In this work, we demonstrate the predictive power of solely LUT-based models to estimate properties of the urban AE at high spatial resolution. As the model for the LAeq outperforms the SNM in predicting total environmental noise and similar performance was found throughout the literature, it represents a promising approach in estimating total environmental noise at high spatial resolution. Although the predictive power for the Link Density model was lower than that of the LAeq model, its results were also robust across datasets. Our results are particularly important for epidemiological studies, as the models offer fast, large-scale estimates, using readily available information. In the future, these models could be used to estimate exposure to AE properties, which can then be analysed in relation to human health, enabling the investigation of associations already observed in laboratory and field studies within population-based research.
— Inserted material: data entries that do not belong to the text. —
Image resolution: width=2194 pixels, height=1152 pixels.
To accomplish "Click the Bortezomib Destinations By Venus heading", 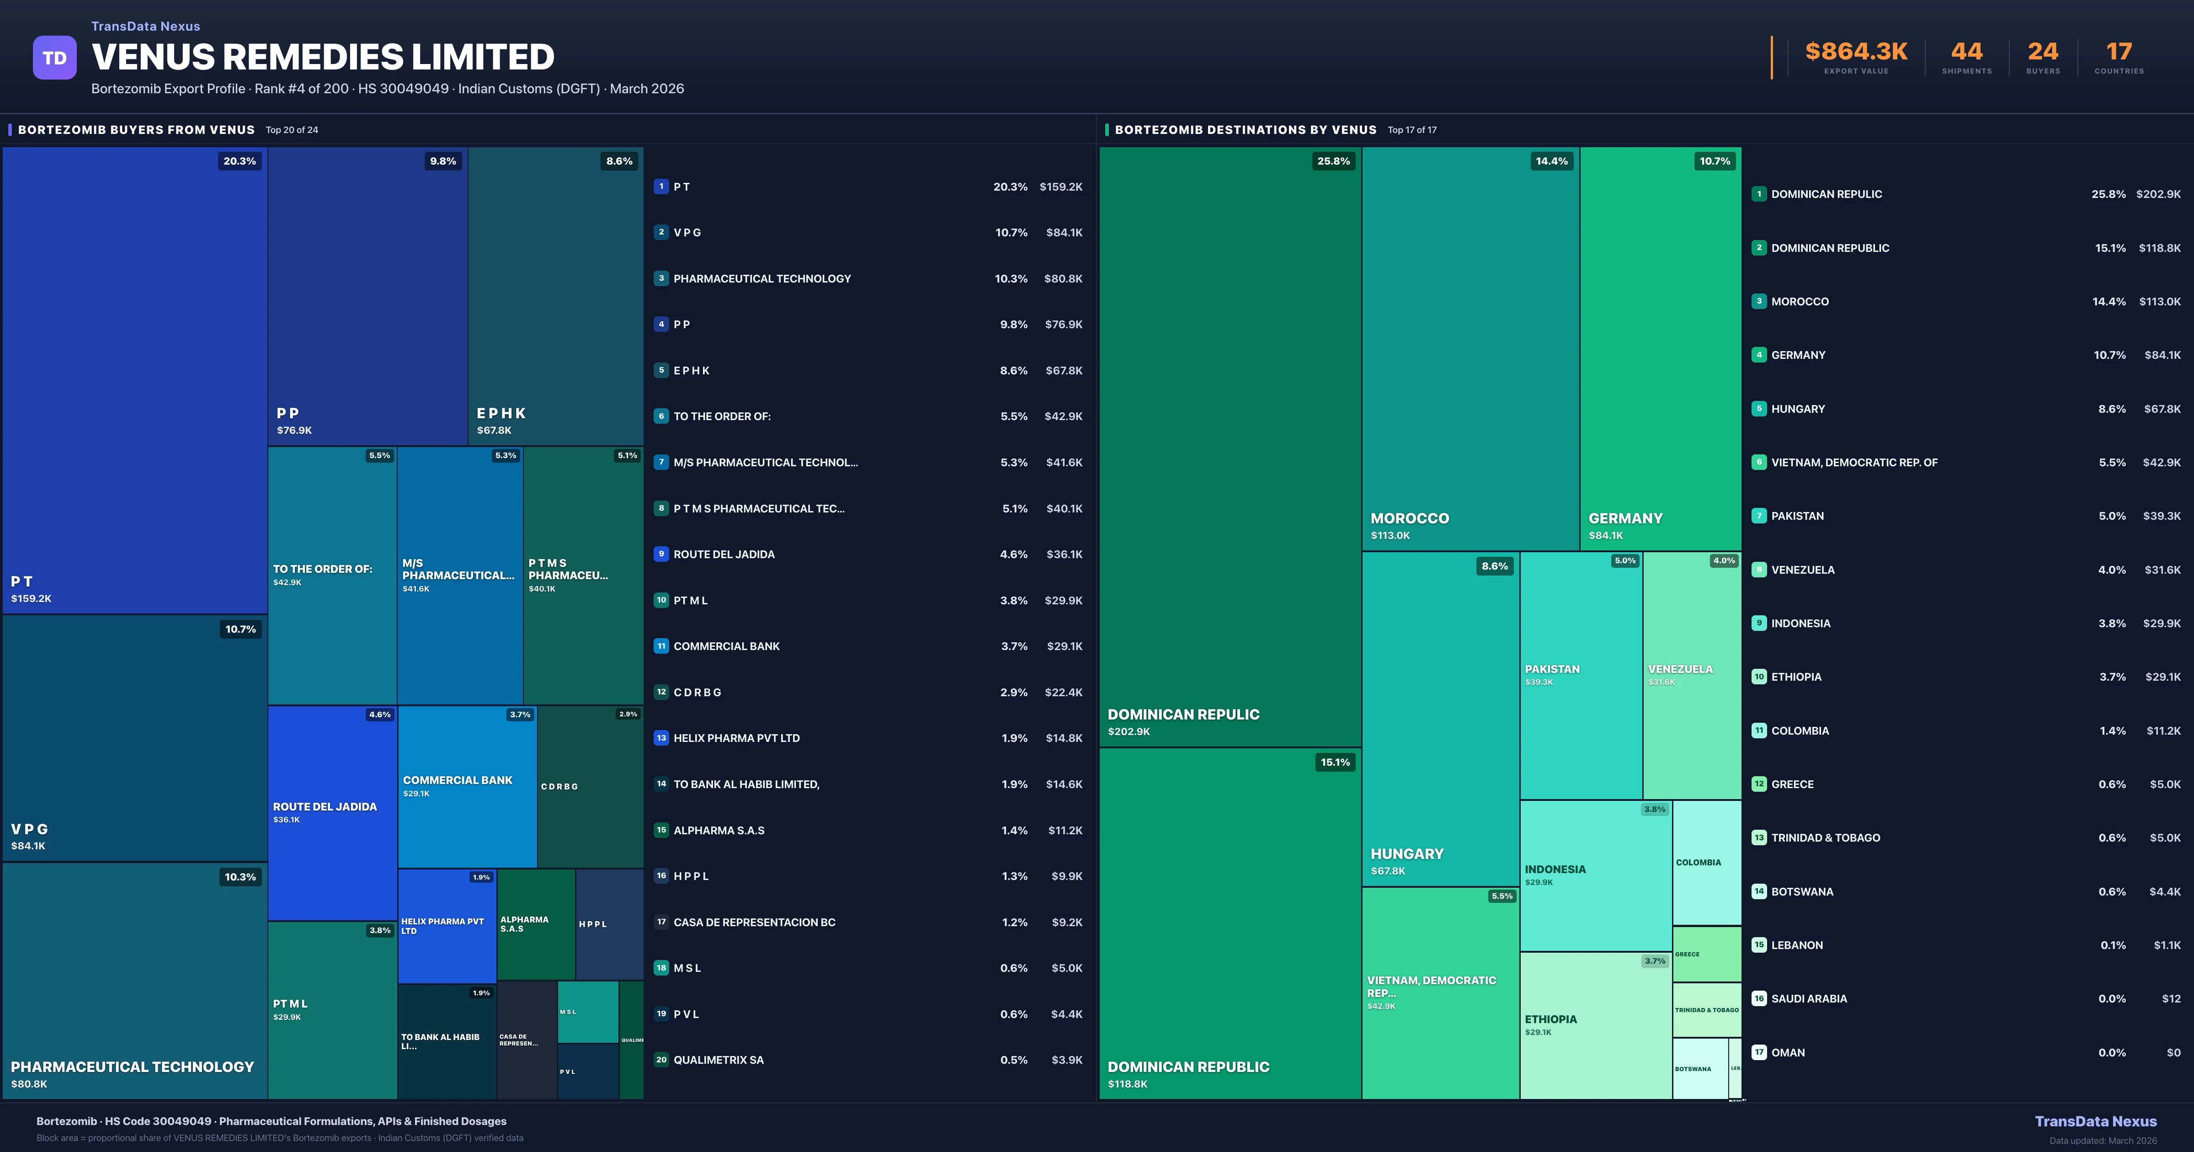I will [x=1245, y=130].
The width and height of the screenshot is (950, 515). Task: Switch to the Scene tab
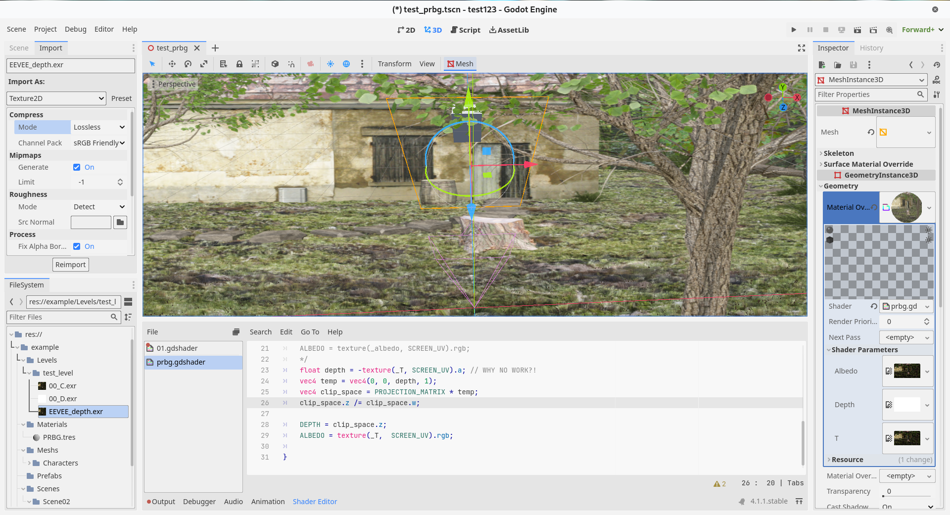[18, 47]
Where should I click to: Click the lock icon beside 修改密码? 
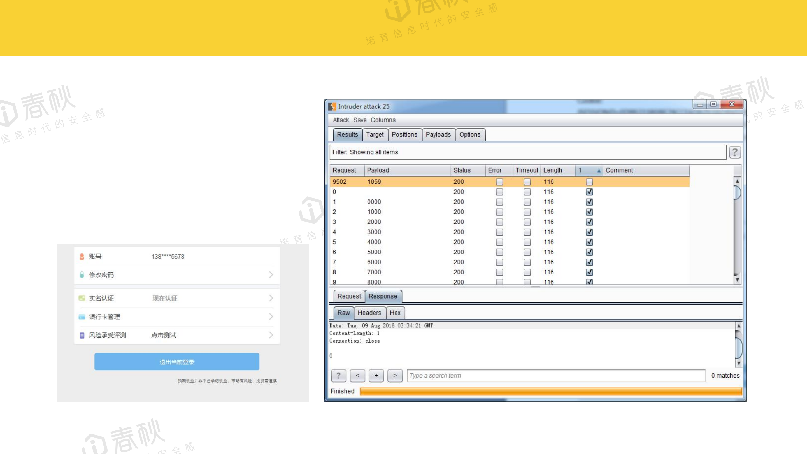82,275

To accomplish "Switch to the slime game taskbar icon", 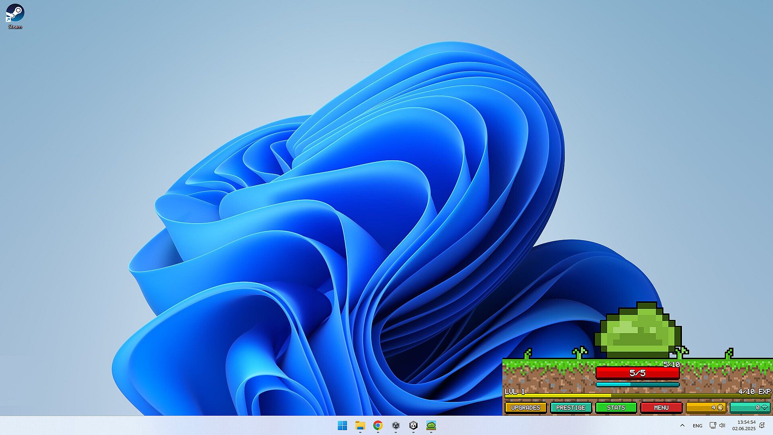I will (x=431, y=425).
From a spatial planning perspective, processes that redefine or update land use mapping can leverage our model to account for the impacts on the acoustic environment. While planning measures aimed at altering existing land use types are often gradual and spatially constrained, structural transformations like the repurposing and qualification of former industrial brownfield sites create strategic opportunities for targeted redefinitions of land use. Furthermore, future work should investigate whether the inclusion of temporal information along with available environmental data (e.g., satellite imagery) will enhance the predictive power.